Customer Interview
Purpose: Capture customer needs, pain points, and behaviors through structured conversation
How to run this meeting
The most important discipline in a customer interview is separating observation from interpretation. Your job is to understand the customer's world as they experience it — not to validate your assumptions. Resist the urge to pitch, explain, or defend your product. When a customer says something surprising, lean in with curiosity rather than correction. Aim for a ratio of 80% listening to 20% talking.
Ask open-ended questions that begin with "tell me about," "walk me through," or "describe a time when." Avoid leading questions like "Would you find it useful if…" — these prime customers to agree with you rather than share their actual experience. When a customer gives a short answer, use silence or a neutral prompt like "say more about that" to draw out richer detail. The most valuable insights often come after the first answer.
Designate one person to interview and one to take notes — the interviewer should not be split between listening and typing. Capture verbatim quotes whenever possible; paraphrasing introduces your own interpretation. With permission, record the session so you can return to exact wording. Save synthesis and pattern-matching for after the interview, not during it.
Before the meeting
- Define the research question this interview is designed to answer
- Write a discussion guide with 5-8 core questions (not a script — a guide)
- Share context with the note-taker: what to listen for, what terminology matters
- Confirm recording permission and set up transcription tool if using one
- Review any prior interactions with this customer (support tickets, NPS responses, sales notes)
- Block 15 minutes after the call for immediate debrief while it's fresh
Meeting Details
- Date:
- Facilitator:
- Attendees:
- Duration: 45–60 minutes
Interviewee Info
Background on who this person is and what context they bring. Capture role, company size, how long they've been a customer, and how they use the product.
- Name: Priya Nair
- Title: Engineering Manager
- Company: Foxridge Health (Series B, ~200 employees)
- Customer since: 14 months
- How they use the product: Daily — manages 3 squads, uses primarily for sprint planning and retrospectives
Goals
What specific questions are you trying to answer with this interview?
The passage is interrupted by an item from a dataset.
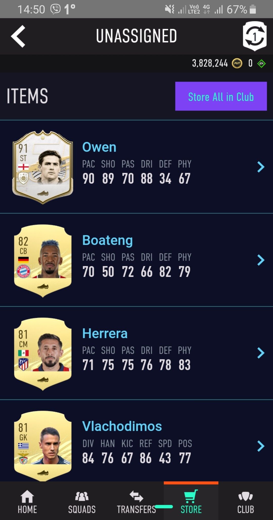Expand Boateng item details chevron
This screenshot has height=520, width=273.
click(261, 260)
Be concrete — "understand onboarding friction" is better than "learn about their experience."
- Understand how engineering managers track cross-team dependencies today
- Learn what triggers a decision to escalate a blocking issue
- Identify gaps between what they expect from tooling and what they actually use
Questions
Your discussion guide. These are prompts, not a rigid script — follow the conversation where it goes.
- Walk me through the last time a dependency between teams caused a delay. What happened?
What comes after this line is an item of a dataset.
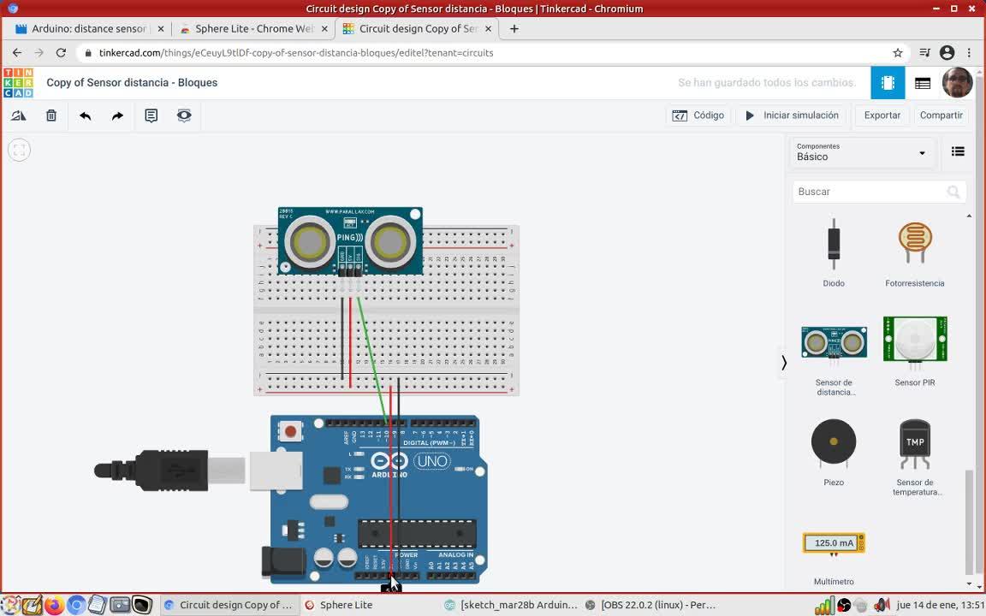Toggle components list view mode
986x616 pixels.
(x=958, y=151)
- How do you currently keep track of what other teams are working on?
- When something is at risk of slipping, how do you decide when to escalate?
- What does your current process look like for the week before a release?
- Tell me about a time when cross-team coordination went really well. What made it work?
- If you could change one thing about how your teams communicate status today, what would it be?
Key Quotes
Verbatim quotes from the customer. Don't paraphrase — exact words preserve the customer's frame, not yours.
"I spend probably 40% of my week just pinging people to find out if something is blocked. It's exhausting."
"By the time something shows up in the standup, it's already a crisis."
"I don't trust the dashboards because I know people only update them when they're asked to."
Insights
What did you observe? Stay close to the facts here — what did they say, do, or show you? No interpretation yet.
- She tracks cross-team dependencies in a shared Notion doc that she created herself; it is not used by others
- She mentioned checking Slack at 7am specifically to catch blockers before standup
- She used the word "exhausting" or "tiring" three times in relation to status tracking
- She did not mention the product's dependency tracking feature until directly asked; she was unaware it existed
Opportunities
Now interpret. What might this mean for the product? Surface themes, tensions, and design implications.
- Visibility is the core pain — the problem isn't that blockers aren't known, it's that they surface too late
- Trust in data is a prerequisite: if the system isn't reliably updated, people will work around it
- The 7am Slack behavior suggests there's a real workflow around "start of day review" that isn't currently served
- Discoverability gap: the dependency feature may need a stronger entry point from the places she already works
Action Items
| Owner | Action | Due Date | Status |
|---|---|---|---|
| @priya.chen | Share interview recording and transcript in #research Slack channel | 2025-04-18 | Open |
| @marcus.webb | Add insights to the dependency tracking research synthesis doc | 2025-04-20 | Open |
| @priya.chen | Schedule follow-up session to show dependency feature and get reaction | 2025-04-25 | Open |
Follow-up
Send the customer a brief thank-you note within 24 hours — no need to share your notes, but acknowledge what you heard and let them know it was valuable. Post the full transcript and notes to your team's research repository so future team members can reference it. If this interview is part of a research sprint, debrief with the team within 48 hours to pool observations before individual memories start to fade.